### Source text
● ● ● ● ● ● ●
Preparing Ambari
Configure ambari
Run this script to configure the host as an Ambari Server:
/root/setup/ambari_setup.sh
This will prompt you to set the admin password. This will be the password of the Ambari admin. You can use these credentials to access the Ambari UI.
When this script finishes, it shows you the private key that has been set up for the node. Please save the key. You will need it for setting up the Ambari server private key.
You can always view the private key later by issuing the cat .ssh/id_rsa
command, as illustrated in the example below:
Steps to Set up Additional Nodes in the Hadoop Cluster
Note
For a Demo installation this step is optional because a one node Hadoop deployment is sufficient for the demo purposes.
The OVA image can be used to create additional nodes for the cluster.
Perform the step Initial Login Credentials and Set the Hostname.
Instead of running the ambari_setup.sh
script in step 5, run the following script:
/root/setup/node_setup.sh
This will prompt you for the public key of the Ambari server. Go to the Ambari server to retrieve the public key. This can be any of the two files:
/root/.ssh/authorized_keys
/root/.ssh/id_rsa.pub
Once the node is set up, log in to the Ambari server and add the node to the cluster with the following steps:
Go to the Ambari UI.
Click the Hosts button in the menu on the left. You should see the list of nodes already present on the cluster.
Click Actions -> Add New Hosts.
Note
As in the host names field you can add more than one node, you can add more than one node at the same time. However, the previous steps are required on every node.
The Ambari server must solve the hostname of each node and the node must be accessible from it.
On the ssh private key field you need to paste the private key of the Ambari Server node (typically, the first node of your cluster).
Click Register and Confirm.
Now, you just have to follow the instructions and add the desired services on the new node.
Browse the Ambari Server
The Ambari server is configured to use TLS (https) at port 443 and using a self-signed certificate.
Access the Ambari GUI by using the hostname configured in the Set the Hostname.
Log in as admin with the password that you set in the step Configure Ambari.
Click LAUNCH INSTALL WIZARD.
Tip
Ambari UI Not responding If you cannot access the Ambari UI, try resetting the Ambari service. Open an SSH session on the machine and run the command ambari-server restart
Hadoop Services Installation Through Ambari
Name the Cluster
Choose a name that you consider more appropriate and descriptive for your cluster:
Select Version
At this point, you should see the UI in this state:
In the Repositories screen, make sure that you select the Use Local Repository option and fill in the Base URL fields per the screenshot above. The only needed OS in the Ambari configuration is Redhat 7, with the string file:///var/repo/hdp
as value for the three paths. If you can see any other OS, you can remove it.
● ● ● ● ● ● ●
Repeat the passage from the Ambari setup guide verbatim, starting with "The Ambari server must" and going on through "Register and Confirm.".
● ● ● ● ● ● ●
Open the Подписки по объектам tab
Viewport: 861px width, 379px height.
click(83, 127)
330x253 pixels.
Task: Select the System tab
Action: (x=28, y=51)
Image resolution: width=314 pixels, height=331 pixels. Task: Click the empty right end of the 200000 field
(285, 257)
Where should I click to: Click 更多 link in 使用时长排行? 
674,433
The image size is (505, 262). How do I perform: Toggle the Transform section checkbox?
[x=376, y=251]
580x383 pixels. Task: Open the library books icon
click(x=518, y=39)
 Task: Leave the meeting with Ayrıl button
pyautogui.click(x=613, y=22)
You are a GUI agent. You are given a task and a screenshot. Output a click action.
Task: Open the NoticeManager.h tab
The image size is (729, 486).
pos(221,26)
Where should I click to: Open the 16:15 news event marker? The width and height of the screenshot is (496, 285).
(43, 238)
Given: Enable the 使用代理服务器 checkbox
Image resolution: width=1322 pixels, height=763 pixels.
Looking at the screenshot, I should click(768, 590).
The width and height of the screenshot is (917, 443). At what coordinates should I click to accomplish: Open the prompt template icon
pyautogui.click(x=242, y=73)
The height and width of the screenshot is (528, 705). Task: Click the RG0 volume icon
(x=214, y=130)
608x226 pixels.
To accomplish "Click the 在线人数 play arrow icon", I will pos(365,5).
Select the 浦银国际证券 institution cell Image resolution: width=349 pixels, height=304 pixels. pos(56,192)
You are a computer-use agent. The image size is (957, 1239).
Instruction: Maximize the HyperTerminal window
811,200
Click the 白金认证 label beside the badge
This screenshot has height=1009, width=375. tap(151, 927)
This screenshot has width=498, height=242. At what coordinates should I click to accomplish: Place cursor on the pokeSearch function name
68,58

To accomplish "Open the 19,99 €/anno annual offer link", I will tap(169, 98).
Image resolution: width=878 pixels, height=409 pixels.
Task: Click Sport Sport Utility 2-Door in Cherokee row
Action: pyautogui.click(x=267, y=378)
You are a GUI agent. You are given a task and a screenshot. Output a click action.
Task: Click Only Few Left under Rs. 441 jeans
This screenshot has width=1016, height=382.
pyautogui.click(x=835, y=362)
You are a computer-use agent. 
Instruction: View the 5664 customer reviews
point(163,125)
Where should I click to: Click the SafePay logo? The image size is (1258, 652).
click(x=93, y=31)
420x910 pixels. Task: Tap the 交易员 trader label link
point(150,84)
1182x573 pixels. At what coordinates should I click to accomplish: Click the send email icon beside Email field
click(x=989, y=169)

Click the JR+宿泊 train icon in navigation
● ● ● ● ● ● ●
### Exercise response
The Ambari server must solve the hostname of each node and the node must be accessible from it.
On the ssh private key field you need to paste the private key of the Ambari Server node (typically, the first node of your cluster).
Click Register and Confirm.